# What to do
Using the records below, filter for lines that contain the string "computer" and copy them out.

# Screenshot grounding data

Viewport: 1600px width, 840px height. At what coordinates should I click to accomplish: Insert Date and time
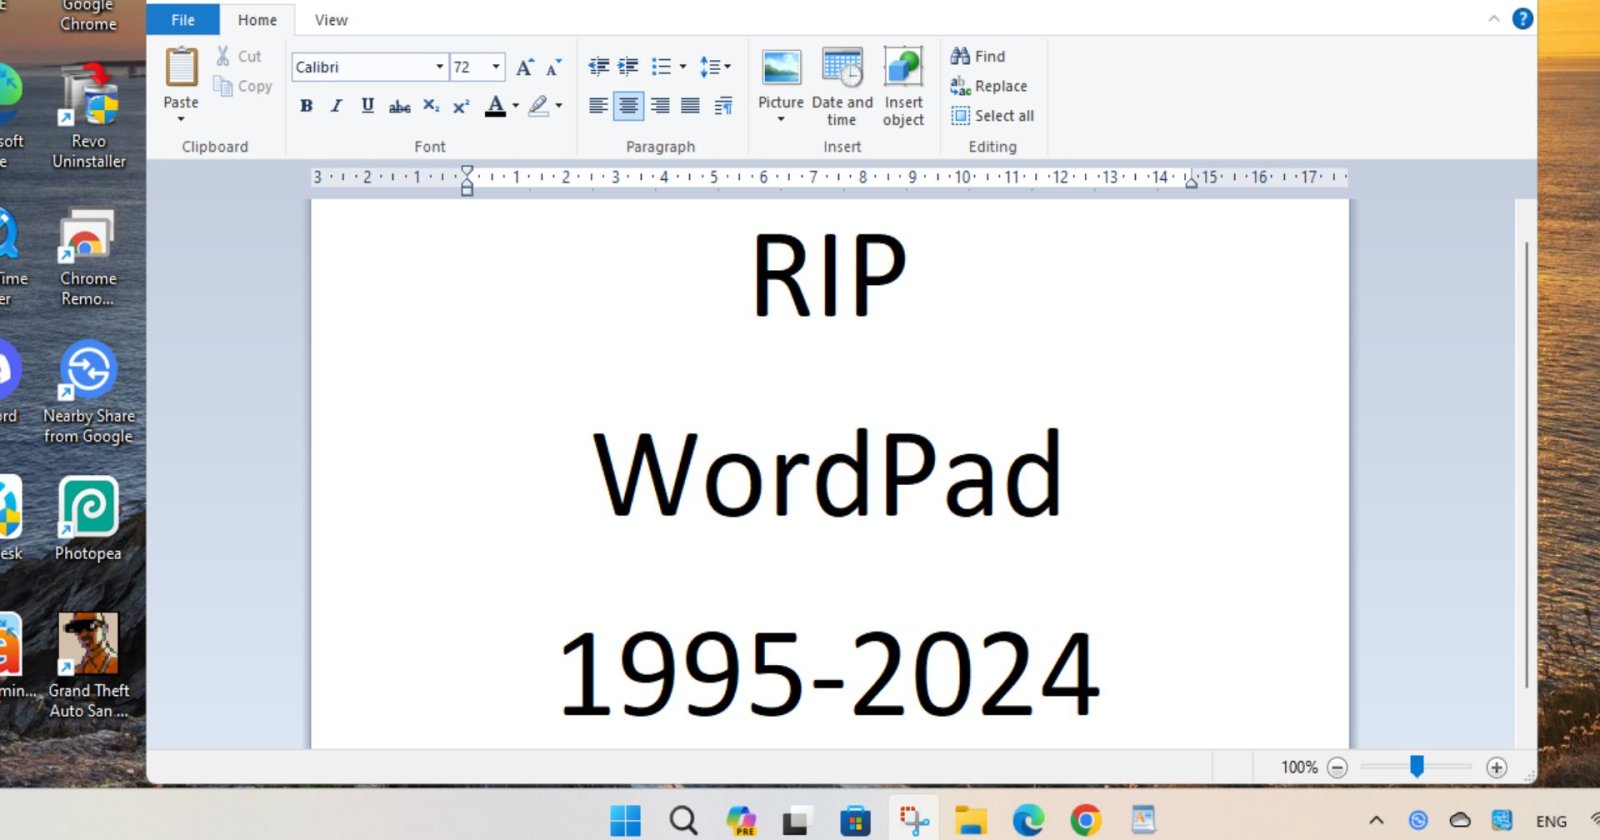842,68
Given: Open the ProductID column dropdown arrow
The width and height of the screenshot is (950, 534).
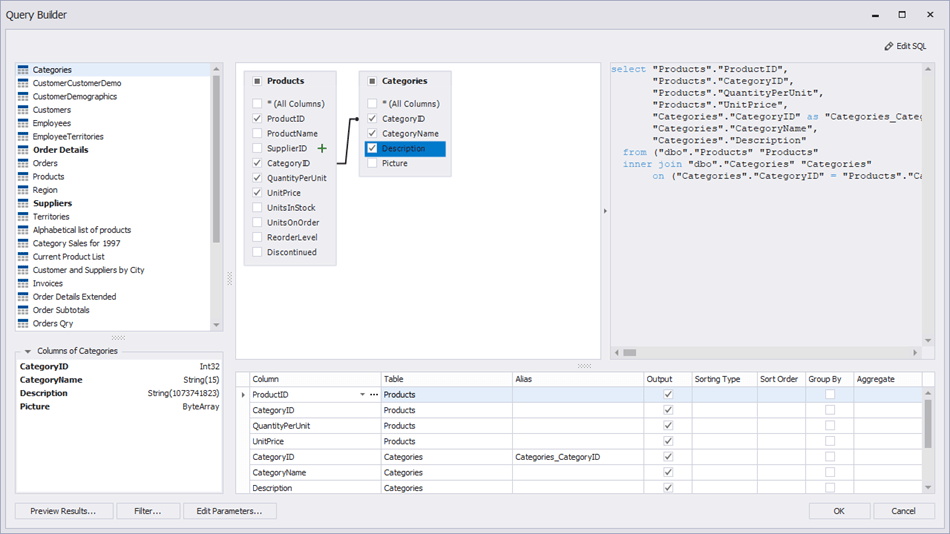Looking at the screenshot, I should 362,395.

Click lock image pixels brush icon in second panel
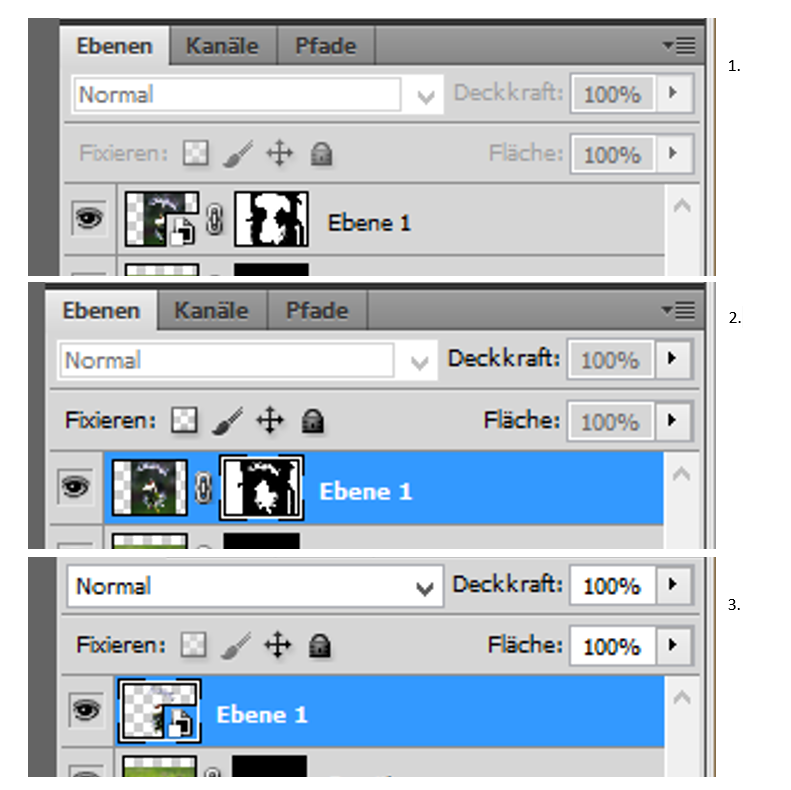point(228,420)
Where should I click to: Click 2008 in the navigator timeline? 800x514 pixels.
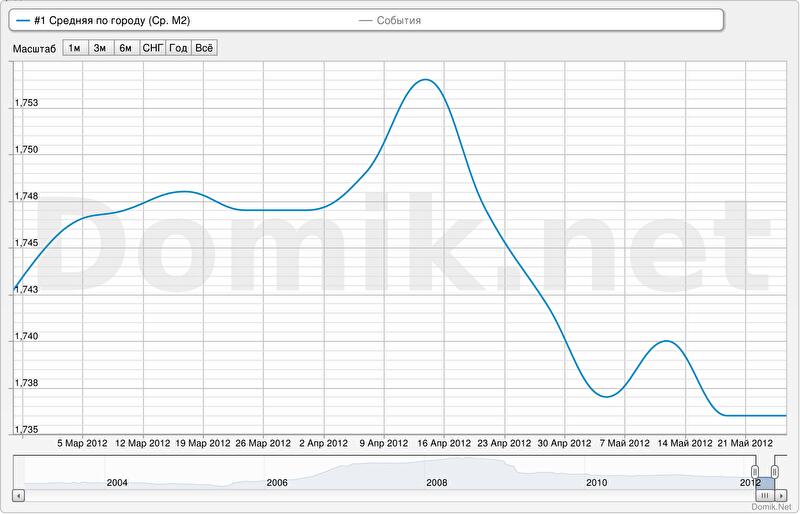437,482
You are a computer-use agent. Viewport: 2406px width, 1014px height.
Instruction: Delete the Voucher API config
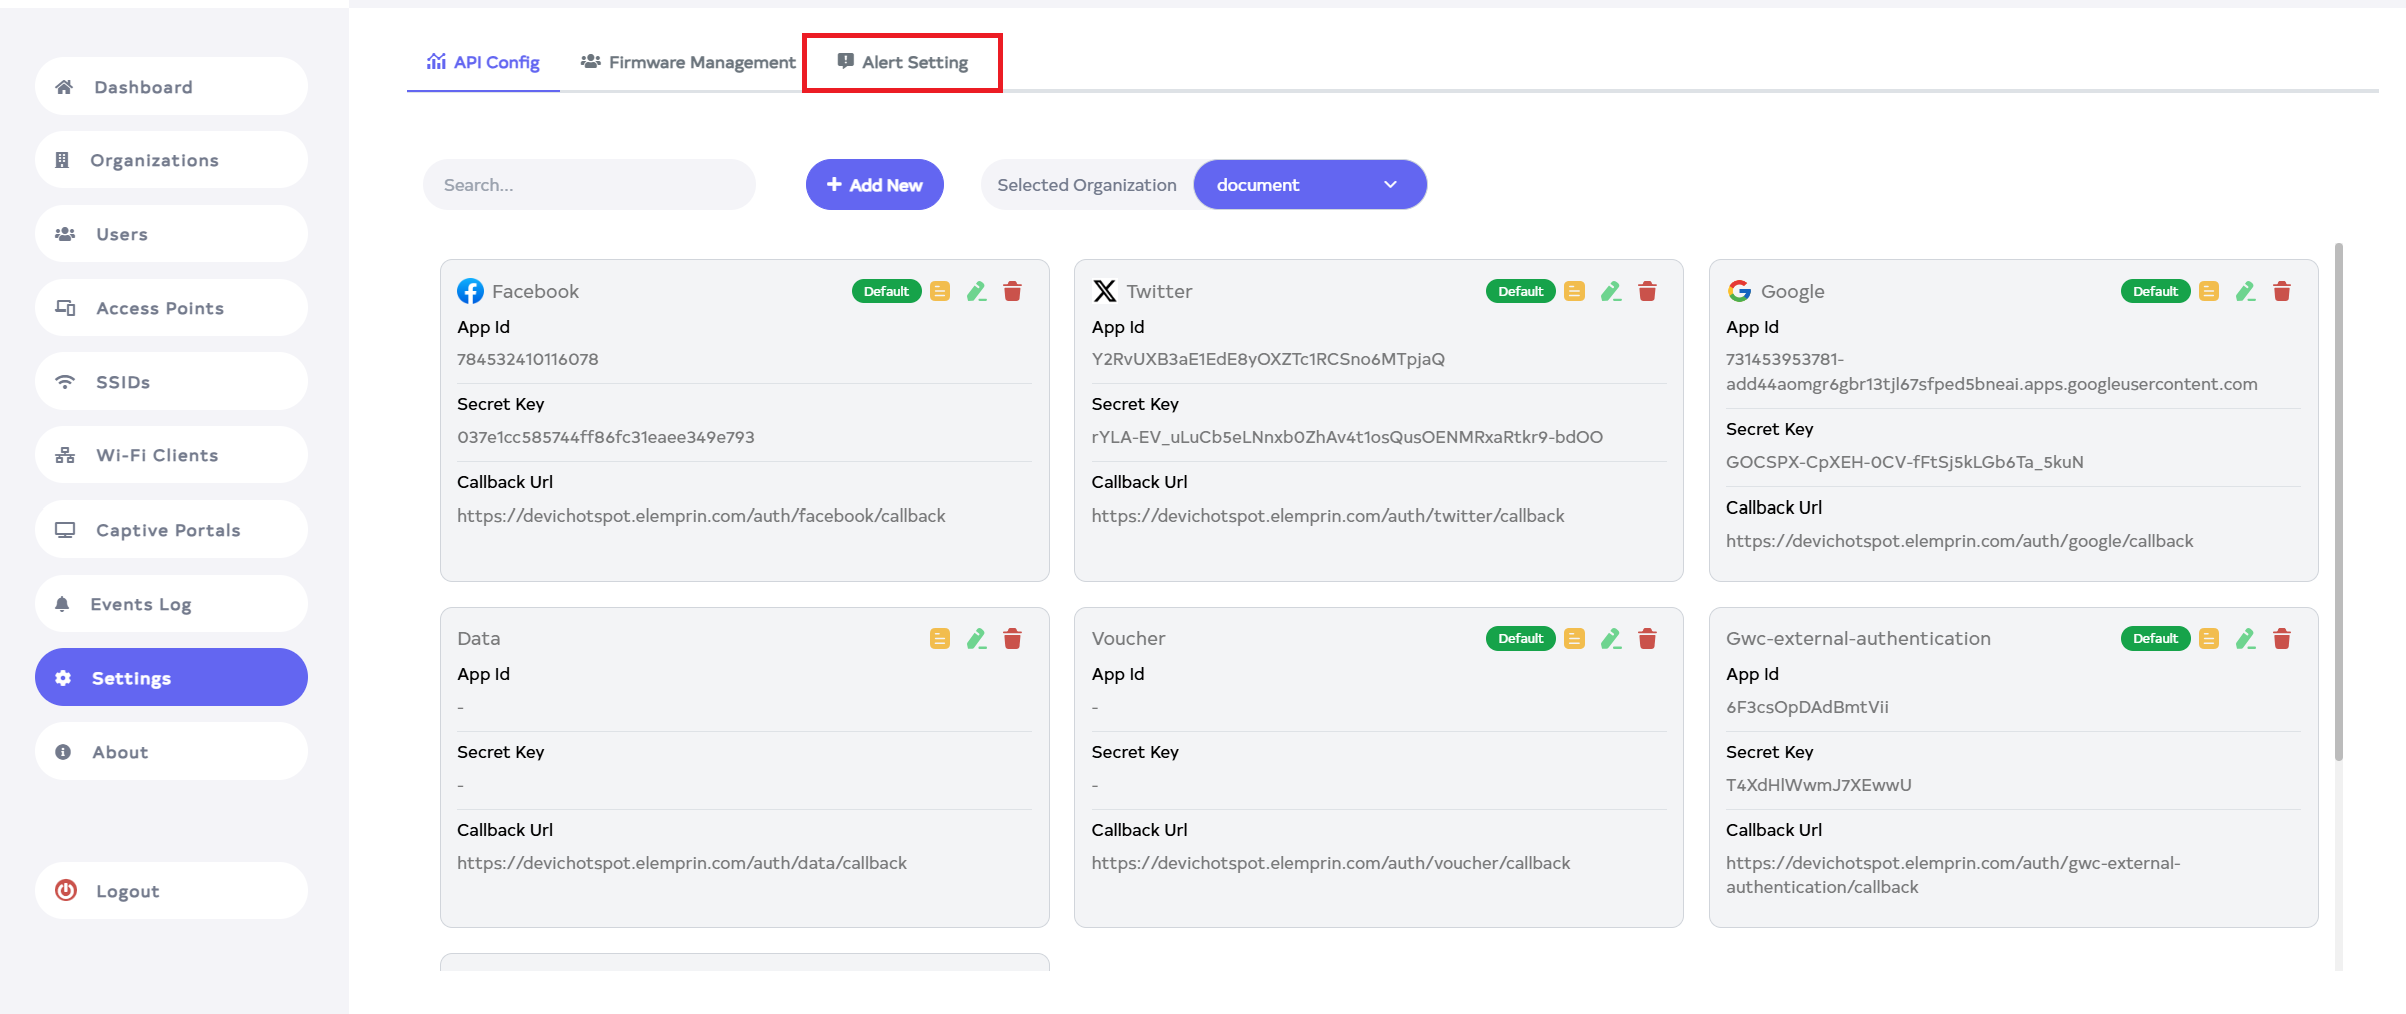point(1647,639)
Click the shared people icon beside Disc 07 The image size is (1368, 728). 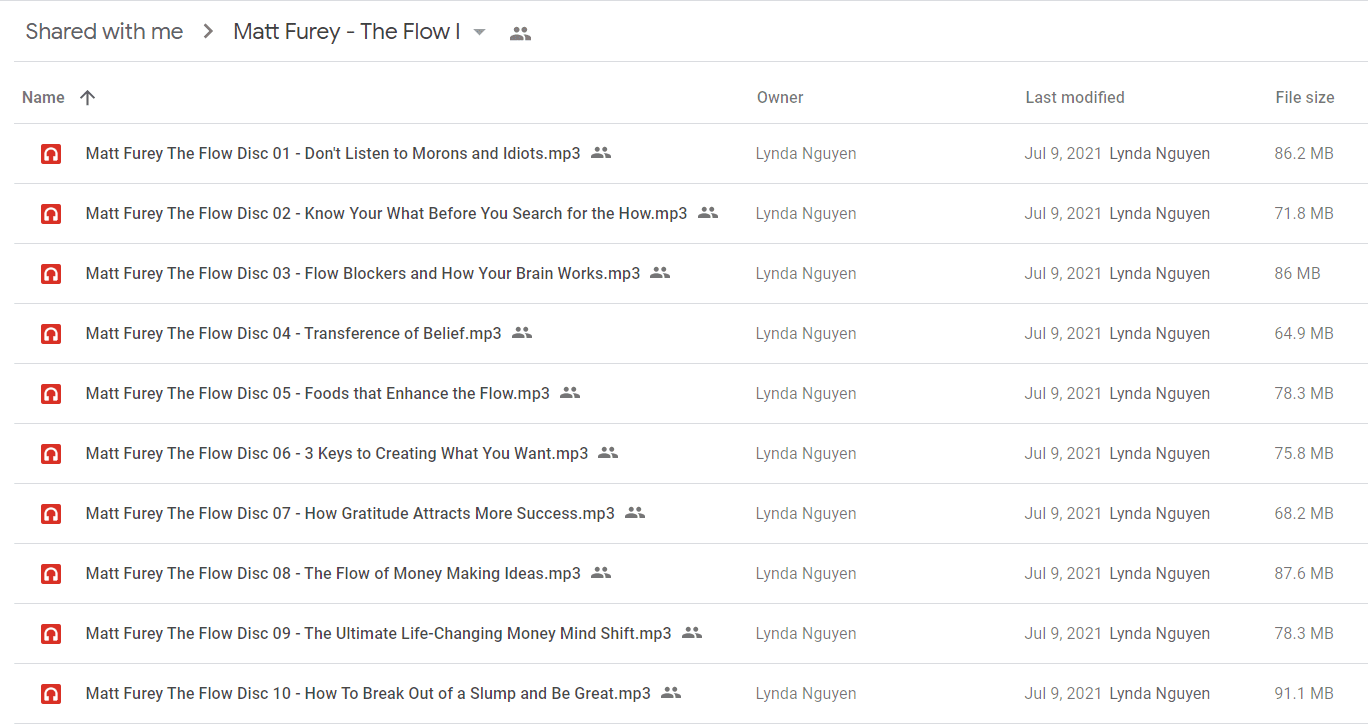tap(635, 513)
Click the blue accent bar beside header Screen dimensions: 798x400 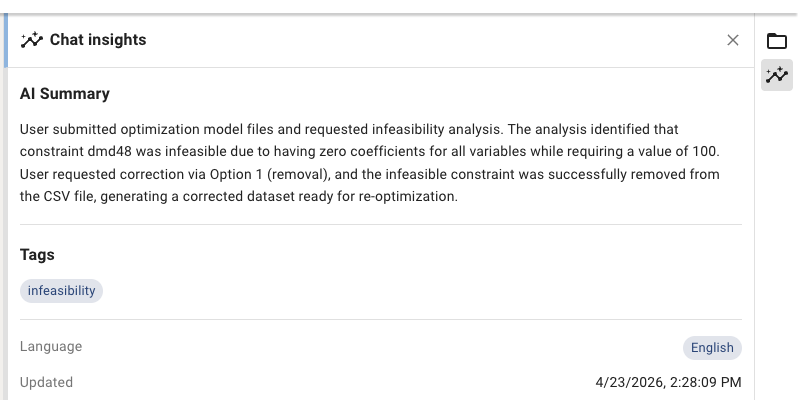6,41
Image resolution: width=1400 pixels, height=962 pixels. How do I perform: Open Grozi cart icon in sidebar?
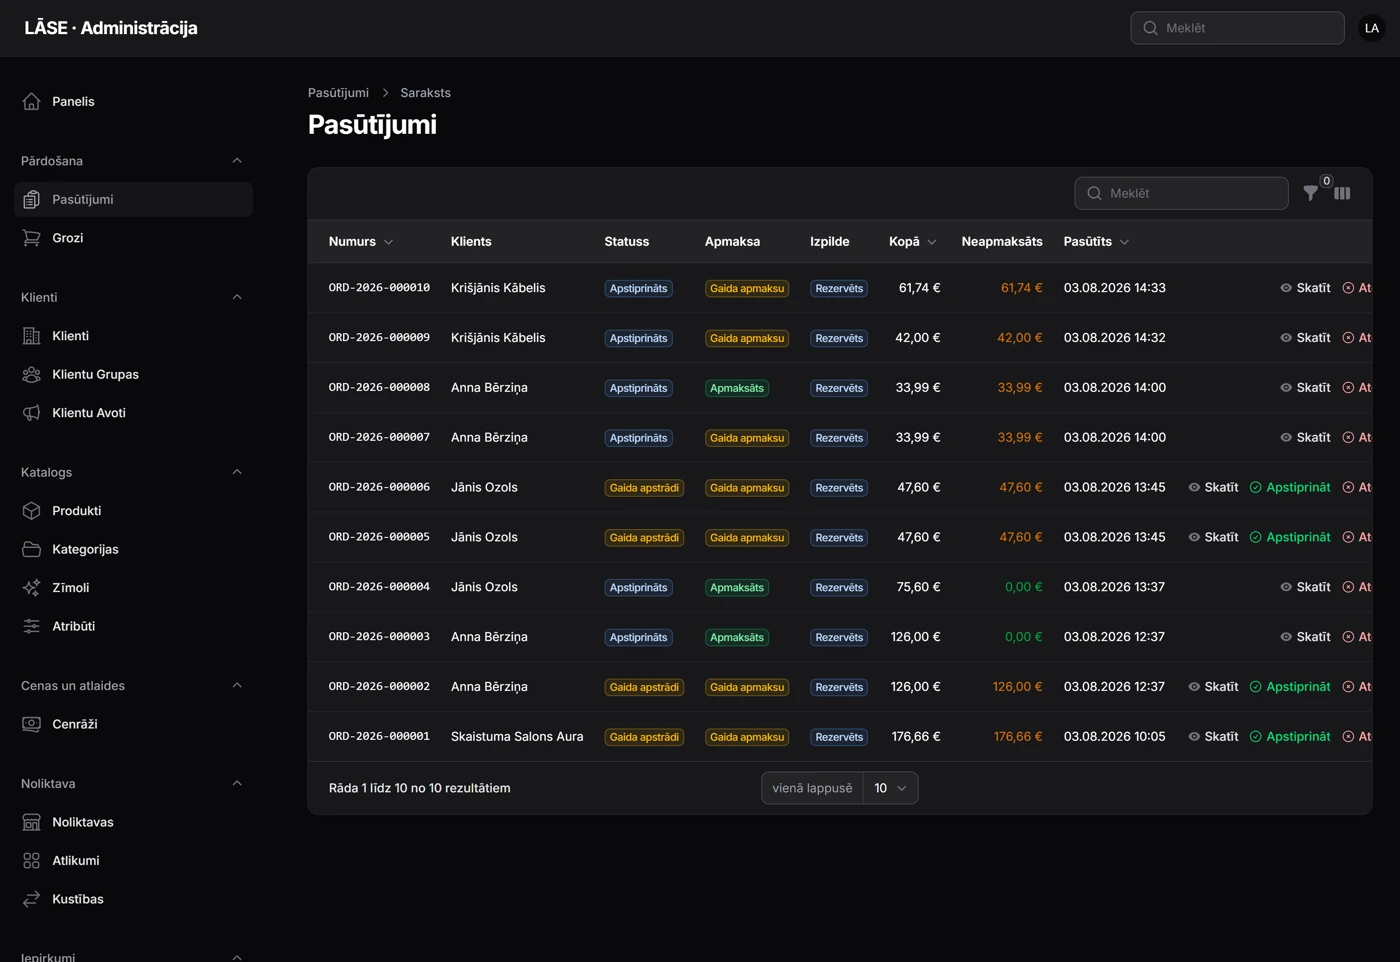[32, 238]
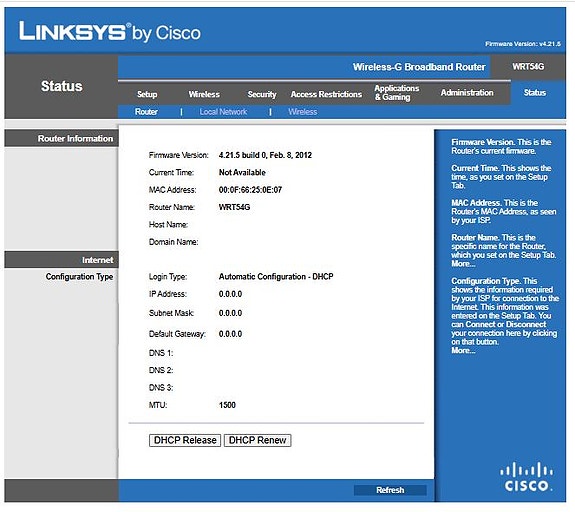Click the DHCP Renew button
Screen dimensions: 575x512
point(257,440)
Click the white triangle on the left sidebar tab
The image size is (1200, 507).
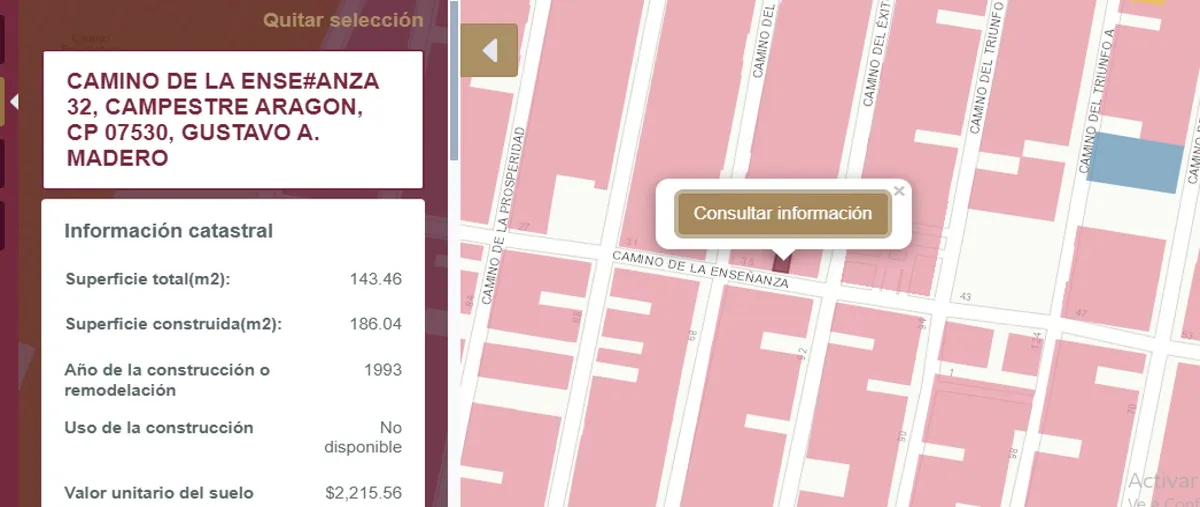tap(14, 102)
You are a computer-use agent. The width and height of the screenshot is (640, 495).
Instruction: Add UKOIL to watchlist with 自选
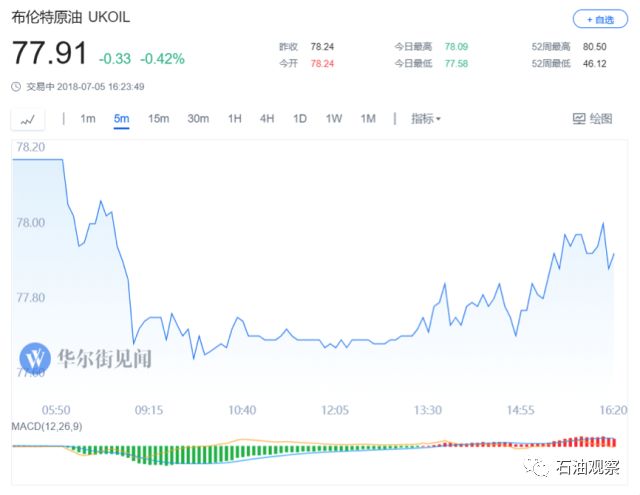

# Result of this exercise
You are a computer-use agent. Viewport: 2406px width, 1014px height.
You are a computer-use agent. The width and height of the screenshot is (640, 495).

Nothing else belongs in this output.